__YOUR INSTRUCTIONS__: Return only how many lines in the data include the string "will".

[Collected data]
################

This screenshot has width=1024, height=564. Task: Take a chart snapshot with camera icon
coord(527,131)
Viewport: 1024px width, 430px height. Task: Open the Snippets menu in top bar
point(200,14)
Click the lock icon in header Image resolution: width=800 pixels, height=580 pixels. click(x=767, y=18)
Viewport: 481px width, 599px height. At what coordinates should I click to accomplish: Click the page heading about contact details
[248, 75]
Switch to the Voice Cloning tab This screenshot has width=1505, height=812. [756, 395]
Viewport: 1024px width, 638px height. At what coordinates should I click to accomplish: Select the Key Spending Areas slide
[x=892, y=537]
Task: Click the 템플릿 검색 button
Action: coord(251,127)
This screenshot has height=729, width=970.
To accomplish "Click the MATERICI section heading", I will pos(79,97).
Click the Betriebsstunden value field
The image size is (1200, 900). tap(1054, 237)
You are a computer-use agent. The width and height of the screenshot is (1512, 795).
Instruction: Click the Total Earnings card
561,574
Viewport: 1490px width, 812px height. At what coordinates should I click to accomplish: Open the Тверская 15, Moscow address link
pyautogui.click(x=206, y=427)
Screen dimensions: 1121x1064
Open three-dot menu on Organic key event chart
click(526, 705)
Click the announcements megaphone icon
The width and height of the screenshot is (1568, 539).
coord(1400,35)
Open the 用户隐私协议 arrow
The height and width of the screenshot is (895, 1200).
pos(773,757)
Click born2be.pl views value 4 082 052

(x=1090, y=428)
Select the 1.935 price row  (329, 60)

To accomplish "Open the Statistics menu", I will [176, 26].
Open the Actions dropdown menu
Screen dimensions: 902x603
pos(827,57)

################

__SOLUTION TO THIS PROBLEM__: 2